Tuttavia i vertici di Goldman Sachs sono stati molto attenti a non indispettire l’uomo più potente del mondo con le loro dichiarazioni e lo stesso Trump si è dichiarato “sollevato” nel sapere che un istituto di credito così forte e prestigioso affiancherà le campagne ambientali statunitensi “che sono indispensabili”, ha aggiunto il presidente.

Investimenti nelle aree a rischio e tra le face più povere

Goldman Sachs in questo momento è forte uno degli istituti di credito più rispettati e importanti del mondo: per due anni era stato guidato da Mario Monti, in seguito presidente del consiglio. I 750 miliardi che la banca vuole investire saranno spalmati nel corso degli anni, dieci per lo meno e serviranno a finanziare progetti sostenibili per la fornitura di corrente ed energia civile e industriale a basso costo e a zero impatto ambientale. Il progetto segue di pari passo il disegno di molte città che stanno cercando faticosamente di rientrare dai vincoli imposti da gas e carbone.

I primi a beneficiare di questi finanziamenti saranno soprattutto i meno abbienti: “Abbiamo pensato a questi finanziamenti come a una risorsa per andare incontro a chi ha bisogno di energia ma non può certo pagare l’adeguamento degli impianti – dice David Solomon, amministratore delegato della banca – da quando abbiamo lanciato l’iniziativa abbiamo ricevuto decine di progetti interessanti che meritano di essere sostenuti e seguito.

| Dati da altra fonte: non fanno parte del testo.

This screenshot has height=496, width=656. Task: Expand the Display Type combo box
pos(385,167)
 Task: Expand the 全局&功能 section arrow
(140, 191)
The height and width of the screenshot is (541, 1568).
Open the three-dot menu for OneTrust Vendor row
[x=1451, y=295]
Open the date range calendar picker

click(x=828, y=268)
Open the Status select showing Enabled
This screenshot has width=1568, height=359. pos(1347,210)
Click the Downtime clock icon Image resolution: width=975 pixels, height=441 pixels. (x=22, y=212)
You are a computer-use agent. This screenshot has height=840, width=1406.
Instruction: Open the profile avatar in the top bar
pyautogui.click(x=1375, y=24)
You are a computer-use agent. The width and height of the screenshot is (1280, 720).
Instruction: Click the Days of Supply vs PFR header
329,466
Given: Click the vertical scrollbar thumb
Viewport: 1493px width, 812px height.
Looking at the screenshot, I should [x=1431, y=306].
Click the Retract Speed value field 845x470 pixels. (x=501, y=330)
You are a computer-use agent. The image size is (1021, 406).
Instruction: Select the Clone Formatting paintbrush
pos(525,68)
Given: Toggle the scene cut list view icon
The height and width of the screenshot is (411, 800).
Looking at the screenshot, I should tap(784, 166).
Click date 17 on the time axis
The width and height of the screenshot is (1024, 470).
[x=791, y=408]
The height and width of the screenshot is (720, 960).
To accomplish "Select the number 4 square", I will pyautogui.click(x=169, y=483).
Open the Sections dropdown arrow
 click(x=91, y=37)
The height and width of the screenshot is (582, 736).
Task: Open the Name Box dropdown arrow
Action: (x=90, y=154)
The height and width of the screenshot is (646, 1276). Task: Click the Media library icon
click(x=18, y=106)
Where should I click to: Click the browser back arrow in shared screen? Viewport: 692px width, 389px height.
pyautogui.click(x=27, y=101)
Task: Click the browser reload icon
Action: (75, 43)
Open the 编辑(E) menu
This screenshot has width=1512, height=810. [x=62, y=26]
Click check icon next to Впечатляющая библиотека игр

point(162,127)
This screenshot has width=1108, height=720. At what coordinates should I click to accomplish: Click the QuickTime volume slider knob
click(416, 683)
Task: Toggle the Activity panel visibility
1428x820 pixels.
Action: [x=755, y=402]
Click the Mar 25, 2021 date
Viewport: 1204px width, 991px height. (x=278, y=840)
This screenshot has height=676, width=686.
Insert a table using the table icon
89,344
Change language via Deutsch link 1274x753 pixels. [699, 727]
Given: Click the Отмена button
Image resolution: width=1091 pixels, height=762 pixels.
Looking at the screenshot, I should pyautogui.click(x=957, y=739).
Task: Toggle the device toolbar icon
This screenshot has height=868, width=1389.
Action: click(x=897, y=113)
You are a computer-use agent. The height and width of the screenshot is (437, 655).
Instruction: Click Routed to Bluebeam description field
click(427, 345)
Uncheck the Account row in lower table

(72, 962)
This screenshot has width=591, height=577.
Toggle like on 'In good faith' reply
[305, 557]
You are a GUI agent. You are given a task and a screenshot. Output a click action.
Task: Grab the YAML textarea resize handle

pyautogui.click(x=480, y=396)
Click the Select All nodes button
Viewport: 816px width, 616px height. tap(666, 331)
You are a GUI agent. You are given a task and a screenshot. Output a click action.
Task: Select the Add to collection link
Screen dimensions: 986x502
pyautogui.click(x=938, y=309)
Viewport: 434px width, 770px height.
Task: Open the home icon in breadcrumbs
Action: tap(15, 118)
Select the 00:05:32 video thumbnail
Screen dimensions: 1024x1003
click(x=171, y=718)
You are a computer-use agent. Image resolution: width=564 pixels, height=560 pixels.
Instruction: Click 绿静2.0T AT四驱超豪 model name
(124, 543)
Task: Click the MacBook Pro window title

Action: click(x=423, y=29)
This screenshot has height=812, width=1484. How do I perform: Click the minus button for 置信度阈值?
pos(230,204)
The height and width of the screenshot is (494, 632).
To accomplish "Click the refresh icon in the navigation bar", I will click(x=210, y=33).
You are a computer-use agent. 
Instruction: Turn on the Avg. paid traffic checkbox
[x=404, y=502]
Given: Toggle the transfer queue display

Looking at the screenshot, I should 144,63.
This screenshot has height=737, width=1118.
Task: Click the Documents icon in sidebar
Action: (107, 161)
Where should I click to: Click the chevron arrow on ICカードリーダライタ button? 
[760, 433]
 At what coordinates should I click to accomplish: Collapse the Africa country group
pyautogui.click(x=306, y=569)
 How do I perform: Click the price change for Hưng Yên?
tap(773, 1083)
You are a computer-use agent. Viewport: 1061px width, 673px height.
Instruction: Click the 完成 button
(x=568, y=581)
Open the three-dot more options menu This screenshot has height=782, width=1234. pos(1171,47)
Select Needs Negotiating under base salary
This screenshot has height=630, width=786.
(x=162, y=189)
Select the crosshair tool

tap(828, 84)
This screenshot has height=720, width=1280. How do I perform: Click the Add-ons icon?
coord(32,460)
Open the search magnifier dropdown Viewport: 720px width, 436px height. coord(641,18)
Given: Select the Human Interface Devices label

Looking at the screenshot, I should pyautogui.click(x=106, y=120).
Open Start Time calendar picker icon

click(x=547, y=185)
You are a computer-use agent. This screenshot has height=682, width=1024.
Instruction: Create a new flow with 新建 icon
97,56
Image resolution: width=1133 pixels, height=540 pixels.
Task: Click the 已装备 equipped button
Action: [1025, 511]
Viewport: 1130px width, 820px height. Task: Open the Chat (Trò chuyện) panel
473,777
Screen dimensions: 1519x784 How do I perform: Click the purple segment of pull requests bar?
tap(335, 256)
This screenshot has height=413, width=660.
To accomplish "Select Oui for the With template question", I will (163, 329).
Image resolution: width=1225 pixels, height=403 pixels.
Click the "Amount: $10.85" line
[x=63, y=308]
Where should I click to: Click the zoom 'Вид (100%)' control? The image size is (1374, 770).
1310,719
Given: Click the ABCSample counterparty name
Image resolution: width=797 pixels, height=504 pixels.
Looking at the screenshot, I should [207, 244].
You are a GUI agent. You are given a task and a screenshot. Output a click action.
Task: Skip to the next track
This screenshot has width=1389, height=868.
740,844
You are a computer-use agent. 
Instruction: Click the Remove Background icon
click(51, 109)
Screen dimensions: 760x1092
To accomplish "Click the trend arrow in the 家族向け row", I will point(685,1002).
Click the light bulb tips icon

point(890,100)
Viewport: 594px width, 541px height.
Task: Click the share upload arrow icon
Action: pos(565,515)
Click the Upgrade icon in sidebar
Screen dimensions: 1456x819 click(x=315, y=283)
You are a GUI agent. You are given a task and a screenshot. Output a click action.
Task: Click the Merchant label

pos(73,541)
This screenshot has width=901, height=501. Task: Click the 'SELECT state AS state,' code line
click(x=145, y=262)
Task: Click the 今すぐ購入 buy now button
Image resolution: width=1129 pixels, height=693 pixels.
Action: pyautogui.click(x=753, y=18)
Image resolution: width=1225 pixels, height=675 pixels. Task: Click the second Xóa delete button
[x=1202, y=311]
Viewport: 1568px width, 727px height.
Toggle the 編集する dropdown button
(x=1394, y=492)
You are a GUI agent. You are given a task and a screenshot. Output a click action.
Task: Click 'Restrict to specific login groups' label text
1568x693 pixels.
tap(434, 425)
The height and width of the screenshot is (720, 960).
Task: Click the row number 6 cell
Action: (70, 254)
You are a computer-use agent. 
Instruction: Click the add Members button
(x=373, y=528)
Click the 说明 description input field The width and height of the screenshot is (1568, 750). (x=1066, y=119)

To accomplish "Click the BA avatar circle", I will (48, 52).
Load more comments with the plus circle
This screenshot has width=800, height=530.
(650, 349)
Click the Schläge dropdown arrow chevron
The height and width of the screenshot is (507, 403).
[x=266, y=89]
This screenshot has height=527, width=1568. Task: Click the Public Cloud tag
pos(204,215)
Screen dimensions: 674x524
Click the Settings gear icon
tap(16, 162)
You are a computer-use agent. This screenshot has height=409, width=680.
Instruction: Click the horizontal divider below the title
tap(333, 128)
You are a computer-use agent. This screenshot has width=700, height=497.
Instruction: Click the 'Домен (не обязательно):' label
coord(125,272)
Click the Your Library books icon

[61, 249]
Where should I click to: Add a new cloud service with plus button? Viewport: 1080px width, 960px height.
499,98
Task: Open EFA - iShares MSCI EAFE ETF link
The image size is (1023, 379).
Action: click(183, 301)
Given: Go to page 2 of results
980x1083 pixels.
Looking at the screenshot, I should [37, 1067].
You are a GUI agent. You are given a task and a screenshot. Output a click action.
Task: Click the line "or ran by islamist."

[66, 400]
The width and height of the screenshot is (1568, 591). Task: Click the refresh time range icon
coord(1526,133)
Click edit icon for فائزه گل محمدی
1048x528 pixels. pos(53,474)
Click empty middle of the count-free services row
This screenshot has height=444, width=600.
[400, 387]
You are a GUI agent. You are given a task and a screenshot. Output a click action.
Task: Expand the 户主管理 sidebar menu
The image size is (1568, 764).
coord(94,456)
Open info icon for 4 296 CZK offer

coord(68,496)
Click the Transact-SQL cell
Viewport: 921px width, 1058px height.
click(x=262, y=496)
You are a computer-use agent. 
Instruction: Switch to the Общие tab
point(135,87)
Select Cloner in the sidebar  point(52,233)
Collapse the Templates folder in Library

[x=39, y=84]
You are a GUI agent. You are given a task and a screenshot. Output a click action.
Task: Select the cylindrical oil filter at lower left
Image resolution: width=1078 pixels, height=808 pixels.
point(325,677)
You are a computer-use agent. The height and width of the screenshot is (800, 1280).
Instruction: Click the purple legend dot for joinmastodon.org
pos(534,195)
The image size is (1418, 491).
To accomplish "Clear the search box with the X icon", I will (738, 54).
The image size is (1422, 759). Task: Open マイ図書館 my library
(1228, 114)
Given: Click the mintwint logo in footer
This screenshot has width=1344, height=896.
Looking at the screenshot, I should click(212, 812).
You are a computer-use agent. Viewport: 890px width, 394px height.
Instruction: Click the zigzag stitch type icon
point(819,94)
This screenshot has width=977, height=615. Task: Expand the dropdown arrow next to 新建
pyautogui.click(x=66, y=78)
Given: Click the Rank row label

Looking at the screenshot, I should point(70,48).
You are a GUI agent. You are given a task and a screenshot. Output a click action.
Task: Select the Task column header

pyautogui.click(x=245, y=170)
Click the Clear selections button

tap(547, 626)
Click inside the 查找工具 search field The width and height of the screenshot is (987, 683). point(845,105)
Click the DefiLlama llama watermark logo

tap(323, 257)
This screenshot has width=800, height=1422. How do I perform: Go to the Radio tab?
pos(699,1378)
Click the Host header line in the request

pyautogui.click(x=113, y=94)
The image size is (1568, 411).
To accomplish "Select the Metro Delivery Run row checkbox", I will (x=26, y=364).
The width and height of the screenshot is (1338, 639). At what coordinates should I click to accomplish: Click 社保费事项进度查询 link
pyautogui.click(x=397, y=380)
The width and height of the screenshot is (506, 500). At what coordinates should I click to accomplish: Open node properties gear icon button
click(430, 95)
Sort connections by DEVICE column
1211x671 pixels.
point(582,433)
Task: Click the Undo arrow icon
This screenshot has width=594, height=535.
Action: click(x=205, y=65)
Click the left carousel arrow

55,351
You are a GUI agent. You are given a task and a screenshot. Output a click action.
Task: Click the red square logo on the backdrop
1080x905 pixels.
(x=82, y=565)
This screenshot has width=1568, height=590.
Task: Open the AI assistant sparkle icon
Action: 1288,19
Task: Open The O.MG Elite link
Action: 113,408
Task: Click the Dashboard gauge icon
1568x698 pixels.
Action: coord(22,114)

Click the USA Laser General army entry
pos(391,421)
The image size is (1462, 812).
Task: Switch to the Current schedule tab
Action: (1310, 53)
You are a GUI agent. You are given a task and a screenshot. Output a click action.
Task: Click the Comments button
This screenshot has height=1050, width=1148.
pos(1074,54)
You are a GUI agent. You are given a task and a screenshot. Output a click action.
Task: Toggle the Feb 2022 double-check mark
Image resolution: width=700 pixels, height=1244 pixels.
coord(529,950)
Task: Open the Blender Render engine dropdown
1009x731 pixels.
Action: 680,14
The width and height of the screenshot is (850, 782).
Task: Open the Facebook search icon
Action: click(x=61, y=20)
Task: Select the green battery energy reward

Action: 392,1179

Ci sono almeno cinque aree degli Stati Uniti che rischiano di più in questa fase di transizione verso il riscaldamento globale: sarà proprio in queste che investiremo il nostro denaro per produrre energia pulita ed economica, trasporti sostenibili e affiancare quanto vogliono ancora vivere di agricoltura e allevamento senza cedere alle logiche di mercato più aggressive e rischiose”.

Quando i politici non si mettono d’accordo e le banche prendono l’iniziativa

Il segnale di Goldman Sachs è indubbiamente molto significativo in un paese che ha comunque bisogno di risorse: “È inutile nascondere al pubblico e ai nostri investitori che anche noi siamo molto preoccupati per la situazione e che di conseguenza ci sentiamo nell’obbligo di fare qualcosa – conclude Salomon – per fortuna il nostro istituto ha le spalle larghe, solide basi e la profonda convinzione che qualcosa debba essere fatto e che debba essere fatto in fretta per cui un ruolo come il nostro o quello della grandi istituzioni finanziarie sarà decisivo”. La decisione di Goldman Sachs arriva a poche ore dal fallimento delle trattative di Madrid durante il COP25 nel quale i paesi riuniti non sono riusciti a trovare un accordo ponte per ridurre le quote di CO2 nell’atmosfera a seguito del trattato di Parigi”.